The Building Safety Bill has now been introduced to the House of Commons, with the First Reading taking place on July 05.
“We welcome the publication of the Building Safety Bill,” said James Dalton, director of general insurance at the Association of British Insurers (ABI). “The ABI has long called for the fundamental reform of our building safety regulations, and this is a landmark opportunity to deliver safer homes and business premises.
“Our industry has a crucial role to play in driving reform, and we are totally committed to working with the government and other stakeholders on these vital reforms.”
Goals of the bill include amending the Architects Act 1997 and to amend provision about complaints made to a housing ombudsman. Members of Parliament will next consider it at Second Reading, the date for which has not yet been announced.

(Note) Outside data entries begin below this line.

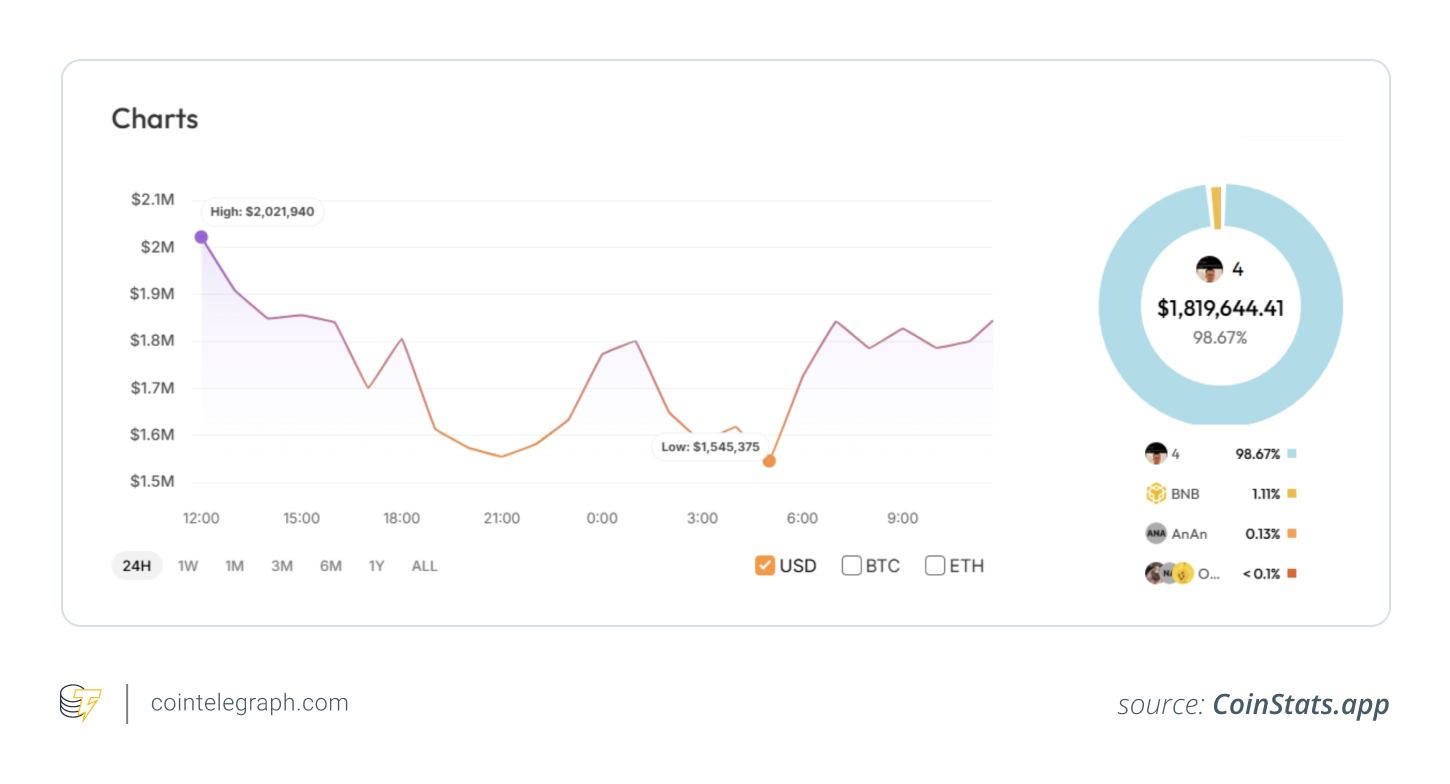Open the cointelegraph.com link
The image size is (1450, 784).
pyautogui.click(x=249, y=703)
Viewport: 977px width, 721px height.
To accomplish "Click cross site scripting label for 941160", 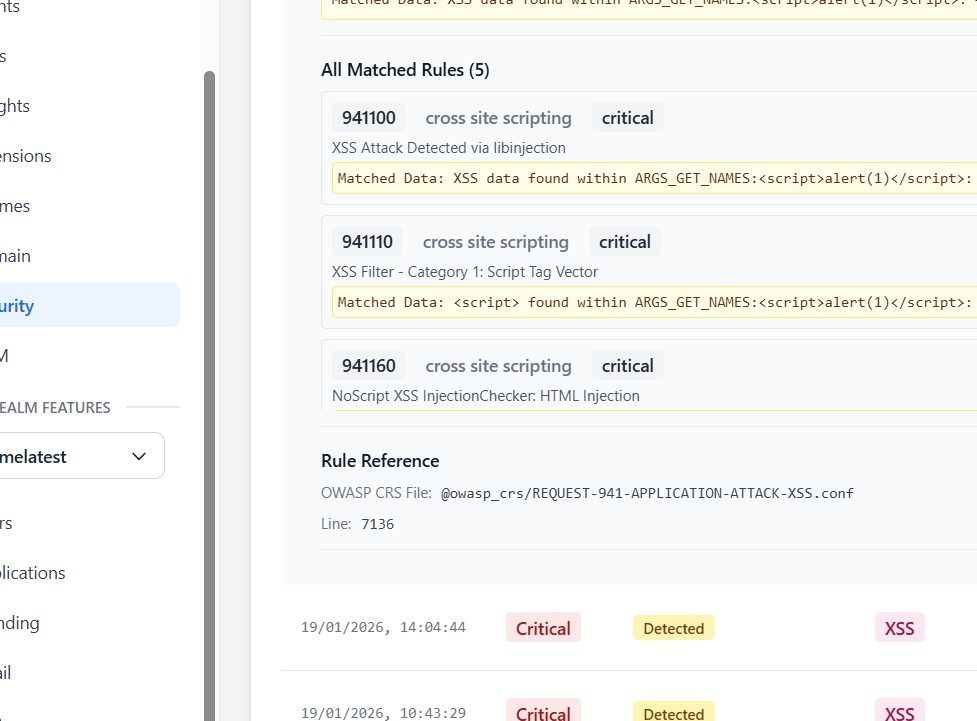I will click(x=498, y=366).
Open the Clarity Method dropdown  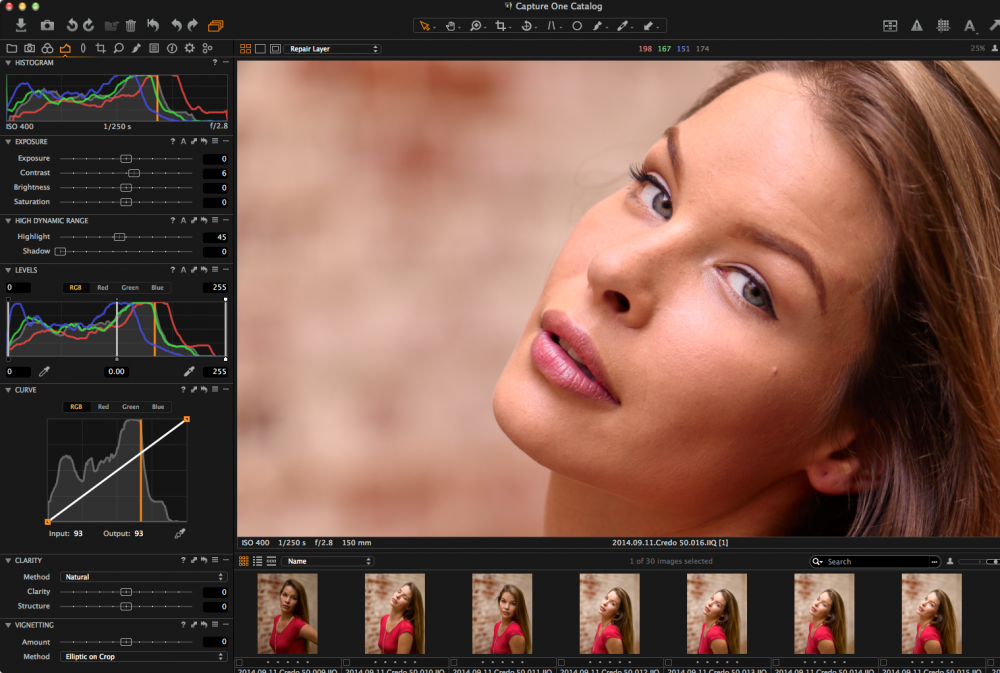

Meanwhile Dalton added: “While there is much to support in this bill, such as the establishment of a Building Safety Regulator and construction products regulations, we want to see its scope extended beyond buildings over 18 metres high. Fire risk consideration should not be constrained to arbitrary height limits.
“We will study the bill’s provisions, including how information on a building’s construction and safety history will be recorded and shared.”
For Douglas Barnett, AXA Insurance mid-market and customer risk management director, the bill’s publication is not only a welcome step but also a necessary one towards “significantly improving” England’s regulations around building and fire safety.
“AXA has long called for government to deliver fundamental reform of the regulatory framework to strengthen oversight across the entire lifecycle of buildings, improve clarity in the responsibilities of all duty holders, and ultimately better protect lives and properties,” stated Barnett, who echoes the ABI’s sentiments.
“As it currently stands,” he noted, “the bill defines higher-risk buildings as being 18 metres or seven storeys and above.
“While we welcome the inclusion of buildings over 18 metres in height likely to be occupied by those unable to evacuate themselves, we urge the government to expand the scope of the bill further to include other high-risk properties at any height, particularly for those buildings that accommodate vulnerable people and are of modern methods of construction.”